Novel fluorescent staining protocol for thick sections of human osteochondral tissues to facilitate correlation with MRI and CT.

Abstract

To describe a novel fluorescent histochemical protocol to visualize osteoclasts, vasculature, and nerves in thick sections of human osteochondral tissues and to demonstrate its feasibility for use in radiologic-pathologic research correlation studies. Consecutive patients scheduled for total knee arthroplasty surgeries underwent pre-operative MRI. CT imaging was performed after tissue collection, and abnormal osteochondral regions were sectioned to 1-2mm in thickness and decalcified. Fluorescent labeling of osteoclasts was performed by staining for tartrate-resistant alkaline phosphatase activity with a fluorescent substrate. Vascular structure was visualized with fluorescently labeled lectin Ulex europaeus Agglutinin I (UEA-I). Immunostaining was performed for proteins including smooth muscle actin expressed in smooth muscle cells surrounding arterioles and fibrotic myofibroblasts, as well as for neuropeptide Y expressed in sympathetic nerves. Sections were then recut at 5μm and stained with hematoxylin and eosin (H&E). Edema-like and cyst-like regions identified with MRI and CT were easily located in fluorescent images and appeared to have increased osteoclast activity.

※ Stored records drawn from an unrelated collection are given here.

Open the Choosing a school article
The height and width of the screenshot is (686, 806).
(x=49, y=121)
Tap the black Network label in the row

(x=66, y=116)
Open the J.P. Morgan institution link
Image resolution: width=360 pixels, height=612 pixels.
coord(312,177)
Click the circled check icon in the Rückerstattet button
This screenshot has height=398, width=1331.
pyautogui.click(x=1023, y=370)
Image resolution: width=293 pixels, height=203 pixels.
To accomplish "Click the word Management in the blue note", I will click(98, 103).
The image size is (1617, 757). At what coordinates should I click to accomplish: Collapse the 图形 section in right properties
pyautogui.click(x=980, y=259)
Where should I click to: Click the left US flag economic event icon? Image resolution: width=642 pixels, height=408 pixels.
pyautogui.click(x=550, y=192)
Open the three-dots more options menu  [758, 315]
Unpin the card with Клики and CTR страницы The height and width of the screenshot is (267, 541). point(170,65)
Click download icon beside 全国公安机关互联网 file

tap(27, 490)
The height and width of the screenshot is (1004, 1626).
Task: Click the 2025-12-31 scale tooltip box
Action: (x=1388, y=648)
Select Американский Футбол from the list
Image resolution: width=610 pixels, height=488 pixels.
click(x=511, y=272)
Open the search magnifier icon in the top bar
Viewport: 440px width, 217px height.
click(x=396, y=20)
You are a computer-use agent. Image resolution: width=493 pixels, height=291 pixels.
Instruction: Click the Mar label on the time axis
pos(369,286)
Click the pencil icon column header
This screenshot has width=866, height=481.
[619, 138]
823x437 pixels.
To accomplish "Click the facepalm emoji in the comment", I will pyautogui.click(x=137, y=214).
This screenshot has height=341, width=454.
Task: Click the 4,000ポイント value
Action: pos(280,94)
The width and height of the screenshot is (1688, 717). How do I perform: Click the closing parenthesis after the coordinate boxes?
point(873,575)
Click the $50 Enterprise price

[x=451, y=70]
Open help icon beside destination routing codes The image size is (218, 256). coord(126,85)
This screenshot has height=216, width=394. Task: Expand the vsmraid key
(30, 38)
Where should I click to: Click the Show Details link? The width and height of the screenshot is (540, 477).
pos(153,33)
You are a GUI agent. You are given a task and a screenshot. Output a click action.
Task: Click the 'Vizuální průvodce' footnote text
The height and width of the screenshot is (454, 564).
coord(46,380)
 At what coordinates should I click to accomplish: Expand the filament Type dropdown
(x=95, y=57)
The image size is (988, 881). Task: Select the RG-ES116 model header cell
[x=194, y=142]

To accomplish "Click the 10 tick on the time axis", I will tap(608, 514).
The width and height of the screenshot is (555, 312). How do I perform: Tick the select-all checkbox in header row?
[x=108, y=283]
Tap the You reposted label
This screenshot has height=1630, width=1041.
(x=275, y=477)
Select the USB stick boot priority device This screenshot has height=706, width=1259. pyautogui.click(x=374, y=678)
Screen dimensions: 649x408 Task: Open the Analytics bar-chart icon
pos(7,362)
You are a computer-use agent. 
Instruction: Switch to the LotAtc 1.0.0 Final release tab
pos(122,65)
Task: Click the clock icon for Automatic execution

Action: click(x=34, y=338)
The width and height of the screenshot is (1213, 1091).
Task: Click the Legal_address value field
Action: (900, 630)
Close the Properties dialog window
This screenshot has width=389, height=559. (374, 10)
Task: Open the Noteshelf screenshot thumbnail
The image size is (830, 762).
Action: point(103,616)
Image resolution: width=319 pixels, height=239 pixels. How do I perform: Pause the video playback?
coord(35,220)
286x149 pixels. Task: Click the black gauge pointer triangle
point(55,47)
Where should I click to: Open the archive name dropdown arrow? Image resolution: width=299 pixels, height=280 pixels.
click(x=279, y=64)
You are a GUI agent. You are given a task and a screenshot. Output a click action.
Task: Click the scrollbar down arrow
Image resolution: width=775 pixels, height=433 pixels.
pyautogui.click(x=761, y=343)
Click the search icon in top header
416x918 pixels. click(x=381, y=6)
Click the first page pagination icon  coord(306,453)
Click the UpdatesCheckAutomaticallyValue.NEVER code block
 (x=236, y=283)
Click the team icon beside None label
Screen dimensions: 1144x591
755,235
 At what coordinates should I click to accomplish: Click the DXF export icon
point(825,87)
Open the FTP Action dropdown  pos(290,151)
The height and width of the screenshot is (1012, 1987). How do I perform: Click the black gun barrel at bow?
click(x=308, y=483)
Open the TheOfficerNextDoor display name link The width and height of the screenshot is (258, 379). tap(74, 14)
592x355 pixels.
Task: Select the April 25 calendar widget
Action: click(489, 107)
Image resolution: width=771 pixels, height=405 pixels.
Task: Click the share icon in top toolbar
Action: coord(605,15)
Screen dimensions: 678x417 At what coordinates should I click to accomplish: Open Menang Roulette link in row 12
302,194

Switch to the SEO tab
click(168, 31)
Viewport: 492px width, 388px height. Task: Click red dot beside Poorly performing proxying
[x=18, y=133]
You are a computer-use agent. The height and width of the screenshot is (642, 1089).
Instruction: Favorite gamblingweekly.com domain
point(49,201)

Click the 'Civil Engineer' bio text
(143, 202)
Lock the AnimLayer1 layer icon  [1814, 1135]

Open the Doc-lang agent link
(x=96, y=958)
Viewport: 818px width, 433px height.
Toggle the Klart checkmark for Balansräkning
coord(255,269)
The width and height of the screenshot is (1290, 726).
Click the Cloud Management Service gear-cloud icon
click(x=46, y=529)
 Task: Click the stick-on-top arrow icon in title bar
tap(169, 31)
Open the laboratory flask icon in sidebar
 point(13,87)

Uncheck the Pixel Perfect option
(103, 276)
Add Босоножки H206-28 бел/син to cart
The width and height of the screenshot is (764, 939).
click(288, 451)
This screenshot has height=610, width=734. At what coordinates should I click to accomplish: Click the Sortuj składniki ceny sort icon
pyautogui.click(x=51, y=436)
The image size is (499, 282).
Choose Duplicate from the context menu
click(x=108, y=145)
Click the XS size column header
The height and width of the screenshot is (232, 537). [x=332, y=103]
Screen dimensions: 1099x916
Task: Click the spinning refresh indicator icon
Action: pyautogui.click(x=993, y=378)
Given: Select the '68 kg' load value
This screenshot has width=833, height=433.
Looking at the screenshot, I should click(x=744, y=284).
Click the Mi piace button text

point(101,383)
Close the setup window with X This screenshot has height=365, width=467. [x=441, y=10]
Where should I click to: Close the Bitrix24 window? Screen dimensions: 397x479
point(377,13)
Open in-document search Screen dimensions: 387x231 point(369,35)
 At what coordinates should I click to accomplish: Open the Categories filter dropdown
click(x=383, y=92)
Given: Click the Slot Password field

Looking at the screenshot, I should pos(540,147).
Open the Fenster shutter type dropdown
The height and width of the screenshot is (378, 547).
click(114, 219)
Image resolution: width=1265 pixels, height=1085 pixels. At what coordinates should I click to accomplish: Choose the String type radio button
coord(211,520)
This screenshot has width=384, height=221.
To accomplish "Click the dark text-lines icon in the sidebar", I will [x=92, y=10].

Fibrotic regions were identified with thickened arterioles and increased myofibroblasts. Sympathetic nerve fibers traveled alongside arborizing blood vessels. Stained sections became transparent in a water-based refractive index-matched medium, permitting deep 3D visualization of the elaborate neurovascular network in bone. Sequential staining procedures were successfully performed with the same sections, demonstrating the potential to compare multiple cellular markers from the same locations. Routine H&E staining could be performed after the fluorescent staining protocol. We have developed a multimodal framework to facilitate comparisons between histology and clinical MRI and CT.